Student Loan Consolidation: Lowering the Cost of Education

by Martin Tan

Making it through college is a tremendous achievement that any student should be proud of. A degree may make you more valuable on the job market, but your credit probably took a bit of a beating as a result of student loans. Yet, without loans many people would not be able to afford college. Now, that you are out and on your own, what do you do about that mountain of debt? Student loan consolidation programs might help manage your debt with a more inexpensive payment plan.

How can you benefit from a student loan consolidation program?

A student loan consolidation program combines loan debts and grants the graduate to make one monthly payment instead of several separate payments. In most cases, this reduces monthly debt by up to 50 percent or more. The amount of the total loans and specific consolidation program will dictate your precise savings.

In addition to one payment, you may qualify for a lower interest rate, thereby, saving you even more! By consolidating your student loans, you improve your credit score because each of the individual loans included in the program will be reported to the credit bureaus as paid in full, leaving you with one loan on the report.

Do student loan consolidation programs accept loans that are in default?

Some consolidation programs do not accept loans in default status. Other programs are designed to address default loans, associated interest rates and payment plans. These special programs may require participation in a credit counseling program designed to guide you towards making better financial decisions while rebuilding credit.

Most people don’t want to manage their money, but credit counseling may benefit you, especially when considering default loans that’ll be paid off. This will eliminate the hassle of harassing mail and phone calls from creditors while working with a consolidation counselor to turn your credit history into something positive.

Students Loans from the Government

Even student loans that were issued by the government (as opposed to a bank) are eligible for federally backed consolidation programs. Most government loans have a lower interest rates and are easier to obtain than conventional loans. That is good news all around.
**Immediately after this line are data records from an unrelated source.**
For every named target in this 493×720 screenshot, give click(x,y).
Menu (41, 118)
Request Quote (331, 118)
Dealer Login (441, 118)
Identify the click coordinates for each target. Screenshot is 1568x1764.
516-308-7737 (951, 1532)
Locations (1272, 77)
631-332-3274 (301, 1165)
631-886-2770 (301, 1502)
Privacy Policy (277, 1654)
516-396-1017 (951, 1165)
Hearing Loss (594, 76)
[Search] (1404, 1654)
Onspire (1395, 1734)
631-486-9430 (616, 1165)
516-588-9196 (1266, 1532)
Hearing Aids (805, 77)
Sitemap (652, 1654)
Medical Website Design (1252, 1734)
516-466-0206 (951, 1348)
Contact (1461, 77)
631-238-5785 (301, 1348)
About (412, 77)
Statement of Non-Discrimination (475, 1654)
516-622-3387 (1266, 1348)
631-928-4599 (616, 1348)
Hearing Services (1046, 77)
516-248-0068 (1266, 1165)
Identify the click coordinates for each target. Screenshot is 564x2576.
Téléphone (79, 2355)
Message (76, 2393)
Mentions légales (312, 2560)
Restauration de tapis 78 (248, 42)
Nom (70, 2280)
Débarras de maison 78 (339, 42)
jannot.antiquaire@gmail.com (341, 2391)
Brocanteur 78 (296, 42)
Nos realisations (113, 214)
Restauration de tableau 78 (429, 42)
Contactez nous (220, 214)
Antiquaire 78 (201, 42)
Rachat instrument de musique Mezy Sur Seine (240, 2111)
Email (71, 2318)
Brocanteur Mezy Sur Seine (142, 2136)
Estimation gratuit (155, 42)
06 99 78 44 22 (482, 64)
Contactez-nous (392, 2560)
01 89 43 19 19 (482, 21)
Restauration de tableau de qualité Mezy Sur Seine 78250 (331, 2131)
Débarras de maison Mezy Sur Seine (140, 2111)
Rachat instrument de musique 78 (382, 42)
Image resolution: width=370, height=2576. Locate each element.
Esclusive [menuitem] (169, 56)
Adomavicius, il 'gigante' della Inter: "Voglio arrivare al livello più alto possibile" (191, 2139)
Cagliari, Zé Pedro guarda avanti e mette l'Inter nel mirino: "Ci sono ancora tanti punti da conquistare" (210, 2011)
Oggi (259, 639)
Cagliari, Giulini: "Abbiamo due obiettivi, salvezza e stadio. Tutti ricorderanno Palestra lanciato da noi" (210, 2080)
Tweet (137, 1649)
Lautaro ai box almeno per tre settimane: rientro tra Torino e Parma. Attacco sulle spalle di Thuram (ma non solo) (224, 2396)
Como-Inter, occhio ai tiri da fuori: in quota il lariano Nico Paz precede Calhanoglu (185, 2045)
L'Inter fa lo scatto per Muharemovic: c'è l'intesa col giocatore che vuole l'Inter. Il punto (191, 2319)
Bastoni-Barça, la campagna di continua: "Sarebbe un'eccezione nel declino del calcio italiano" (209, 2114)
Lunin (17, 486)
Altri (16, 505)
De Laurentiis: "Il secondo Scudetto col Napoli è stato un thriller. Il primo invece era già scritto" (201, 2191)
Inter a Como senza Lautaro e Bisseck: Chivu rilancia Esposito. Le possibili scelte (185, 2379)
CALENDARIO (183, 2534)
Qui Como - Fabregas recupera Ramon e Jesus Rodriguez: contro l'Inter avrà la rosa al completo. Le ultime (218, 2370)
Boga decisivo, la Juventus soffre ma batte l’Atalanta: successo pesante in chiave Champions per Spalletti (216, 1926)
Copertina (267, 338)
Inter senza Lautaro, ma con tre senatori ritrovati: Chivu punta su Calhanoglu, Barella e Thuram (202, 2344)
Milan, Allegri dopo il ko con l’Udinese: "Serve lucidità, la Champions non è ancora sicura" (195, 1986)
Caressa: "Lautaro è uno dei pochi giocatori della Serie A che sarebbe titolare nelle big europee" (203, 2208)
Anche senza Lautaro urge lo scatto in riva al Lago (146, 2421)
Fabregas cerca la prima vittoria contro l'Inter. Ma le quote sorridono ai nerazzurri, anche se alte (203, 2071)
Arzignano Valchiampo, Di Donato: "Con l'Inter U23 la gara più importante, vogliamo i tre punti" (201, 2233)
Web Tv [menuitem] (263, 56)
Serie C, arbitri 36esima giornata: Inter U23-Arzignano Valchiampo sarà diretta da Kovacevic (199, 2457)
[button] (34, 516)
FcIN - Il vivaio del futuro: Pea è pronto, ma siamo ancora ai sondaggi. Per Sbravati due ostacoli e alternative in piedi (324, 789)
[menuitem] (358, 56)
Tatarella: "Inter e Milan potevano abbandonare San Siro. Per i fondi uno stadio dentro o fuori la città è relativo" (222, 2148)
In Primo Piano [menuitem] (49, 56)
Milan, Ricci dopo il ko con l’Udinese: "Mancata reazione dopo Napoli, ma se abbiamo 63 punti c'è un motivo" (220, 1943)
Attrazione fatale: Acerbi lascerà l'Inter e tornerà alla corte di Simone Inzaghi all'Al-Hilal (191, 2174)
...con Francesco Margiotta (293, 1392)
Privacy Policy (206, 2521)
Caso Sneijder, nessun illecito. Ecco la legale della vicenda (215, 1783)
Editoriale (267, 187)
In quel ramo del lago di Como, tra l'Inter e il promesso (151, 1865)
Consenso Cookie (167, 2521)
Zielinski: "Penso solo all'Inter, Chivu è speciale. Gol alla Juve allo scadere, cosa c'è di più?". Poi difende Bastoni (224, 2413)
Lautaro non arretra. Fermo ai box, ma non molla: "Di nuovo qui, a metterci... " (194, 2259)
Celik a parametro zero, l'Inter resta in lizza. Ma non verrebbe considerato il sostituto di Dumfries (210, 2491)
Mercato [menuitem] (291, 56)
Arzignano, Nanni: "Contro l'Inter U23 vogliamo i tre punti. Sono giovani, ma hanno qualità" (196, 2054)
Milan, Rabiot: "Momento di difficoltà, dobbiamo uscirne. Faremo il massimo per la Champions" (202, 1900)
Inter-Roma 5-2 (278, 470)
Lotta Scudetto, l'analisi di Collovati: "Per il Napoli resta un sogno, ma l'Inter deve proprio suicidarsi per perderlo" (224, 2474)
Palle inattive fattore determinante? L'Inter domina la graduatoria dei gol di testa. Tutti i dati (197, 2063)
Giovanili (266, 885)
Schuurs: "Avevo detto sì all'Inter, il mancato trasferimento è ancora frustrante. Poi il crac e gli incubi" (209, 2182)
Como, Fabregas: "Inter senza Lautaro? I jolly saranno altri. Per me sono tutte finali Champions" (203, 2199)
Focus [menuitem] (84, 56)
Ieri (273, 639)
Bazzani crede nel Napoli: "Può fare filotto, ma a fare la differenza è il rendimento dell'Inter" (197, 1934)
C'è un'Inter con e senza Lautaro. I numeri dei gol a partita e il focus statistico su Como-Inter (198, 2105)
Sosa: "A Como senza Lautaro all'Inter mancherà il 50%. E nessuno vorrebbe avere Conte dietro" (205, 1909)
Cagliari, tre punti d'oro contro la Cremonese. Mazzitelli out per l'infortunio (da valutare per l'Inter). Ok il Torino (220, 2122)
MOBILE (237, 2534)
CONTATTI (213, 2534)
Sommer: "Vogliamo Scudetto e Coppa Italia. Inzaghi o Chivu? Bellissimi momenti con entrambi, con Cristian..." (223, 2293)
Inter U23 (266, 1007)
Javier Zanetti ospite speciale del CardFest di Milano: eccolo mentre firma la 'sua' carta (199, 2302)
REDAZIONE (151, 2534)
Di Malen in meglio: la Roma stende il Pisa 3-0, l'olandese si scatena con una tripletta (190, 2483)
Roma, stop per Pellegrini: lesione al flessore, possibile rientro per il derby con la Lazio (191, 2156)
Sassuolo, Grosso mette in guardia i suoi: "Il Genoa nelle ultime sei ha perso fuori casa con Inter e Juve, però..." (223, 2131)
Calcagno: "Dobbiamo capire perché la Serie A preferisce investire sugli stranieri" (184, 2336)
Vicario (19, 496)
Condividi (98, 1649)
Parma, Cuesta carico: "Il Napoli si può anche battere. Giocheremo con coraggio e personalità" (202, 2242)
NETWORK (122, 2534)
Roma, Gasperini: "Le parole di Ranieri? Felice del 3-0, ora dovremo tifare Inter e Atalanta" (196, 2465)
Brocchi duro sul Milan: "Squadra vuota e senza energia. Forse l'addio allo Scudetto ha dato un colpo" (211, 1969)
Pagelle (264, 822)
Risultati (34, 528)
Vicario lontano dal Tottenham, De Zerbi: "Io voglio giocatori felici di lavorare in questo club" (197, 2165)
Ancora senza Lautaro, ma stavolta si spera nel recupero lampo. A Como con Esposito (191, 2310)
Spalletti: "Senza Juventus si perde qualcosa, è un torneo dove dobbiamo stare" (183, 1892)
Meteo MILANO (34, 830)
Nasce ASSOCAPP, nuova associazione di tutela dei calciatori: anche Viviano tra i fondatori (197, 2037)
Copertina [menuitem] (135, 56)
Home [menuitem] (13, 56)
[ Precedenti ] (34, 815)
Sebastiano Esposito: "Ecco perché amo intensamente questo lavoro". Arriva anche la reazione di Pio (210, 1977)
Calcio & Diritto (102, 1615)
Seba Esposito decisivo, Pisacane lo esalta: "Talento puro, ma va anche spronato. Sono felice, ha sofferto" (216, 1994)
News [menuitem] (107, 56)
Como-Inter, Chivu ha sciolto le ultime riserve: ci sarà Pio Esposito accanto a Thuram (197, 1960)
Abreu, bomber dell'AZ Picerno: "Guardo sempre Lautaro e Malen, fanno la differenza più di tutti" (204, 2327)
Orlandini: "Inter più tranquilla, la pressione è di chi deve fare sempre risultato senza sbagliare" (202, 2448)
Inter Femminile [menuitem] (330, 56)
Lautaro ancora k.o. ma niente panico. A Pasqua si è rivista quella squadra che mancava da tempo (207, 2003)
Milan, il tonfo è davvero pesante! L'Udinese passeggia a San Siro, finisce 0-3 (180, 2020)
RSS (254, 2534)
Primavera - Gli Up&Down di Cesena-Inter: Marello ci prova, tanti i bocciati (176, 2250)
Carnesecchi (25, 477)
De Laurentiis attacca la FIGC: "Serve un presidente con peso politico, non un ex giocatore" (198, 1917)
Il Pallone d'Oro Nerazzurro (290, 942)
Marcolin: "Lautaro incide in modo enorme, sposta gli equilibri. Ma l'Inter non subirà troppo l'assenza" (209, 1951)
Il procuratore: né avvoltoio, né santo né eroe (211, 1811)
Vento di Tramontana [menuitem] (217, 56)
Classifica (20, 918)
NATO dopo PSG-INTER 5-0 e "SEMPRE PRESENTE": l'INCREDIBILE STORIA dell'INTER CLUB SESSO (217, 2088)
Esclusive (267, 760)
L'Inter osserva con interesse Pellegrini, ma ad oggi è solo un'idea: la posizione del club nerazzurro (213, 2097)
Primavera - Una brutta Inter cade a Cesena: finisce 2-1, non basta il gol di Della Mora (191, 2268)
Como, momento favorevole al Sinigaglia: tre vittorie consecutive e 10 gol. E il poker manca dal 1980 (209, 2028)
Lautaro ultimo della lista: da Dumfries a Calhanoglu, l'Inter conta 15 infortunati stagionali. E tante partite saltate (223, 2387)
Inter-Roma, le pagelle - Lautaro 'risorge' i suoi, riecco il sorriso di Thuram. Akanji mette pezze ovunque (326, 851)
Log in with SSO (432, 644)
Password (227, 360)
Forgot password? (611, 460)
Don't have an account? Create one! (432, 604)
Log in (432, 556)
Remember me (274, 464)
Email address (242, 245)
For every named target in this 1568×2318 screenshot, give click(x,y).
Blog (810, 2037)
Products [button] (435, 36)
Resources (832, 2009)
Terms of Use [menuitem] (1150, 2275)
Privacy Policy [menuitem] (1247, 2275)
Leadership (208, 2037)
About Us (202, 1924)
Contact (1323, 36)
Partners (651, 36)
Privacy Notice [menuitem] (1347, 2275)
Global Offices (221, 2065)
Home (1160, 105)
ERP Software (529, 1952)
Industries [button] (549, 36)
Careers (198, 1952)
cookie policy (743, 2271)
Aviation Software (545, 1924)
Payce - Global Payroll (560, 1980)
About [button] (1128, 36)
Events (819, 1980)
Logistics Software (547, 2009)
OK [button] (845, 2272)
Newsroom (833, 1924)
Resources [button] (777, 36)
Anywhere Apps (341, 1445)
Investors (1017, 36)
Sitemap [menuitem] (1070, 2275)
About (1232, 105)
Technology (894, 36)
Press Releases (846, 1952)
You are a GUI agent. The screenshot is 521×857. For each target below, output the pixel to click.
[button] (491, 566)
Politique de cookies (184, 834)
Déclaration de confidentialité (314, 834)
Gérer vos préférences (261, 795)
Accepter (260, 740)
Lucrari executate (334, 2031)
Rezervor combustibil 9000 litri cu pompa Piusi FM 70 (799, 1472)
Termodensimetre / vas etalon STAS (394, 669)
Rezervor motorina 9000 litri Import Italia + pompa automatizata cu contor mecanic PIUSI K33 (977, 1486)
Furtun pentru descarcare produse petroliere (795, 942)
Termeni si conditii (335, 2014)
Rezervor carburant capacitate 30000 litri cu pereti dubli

Consolidating all of your student loans and combining them into one loan will usually qualify the loan for lower interest rates due to financing a larger amount of debt. It will take longer to pay it back, but the benefit is paying less money out of pocket every month. Fresh college graduates might not make huge salaries right out of school, and spending money wisely while trying to get a foothold in the job market can make the transition easier and more inexpensive.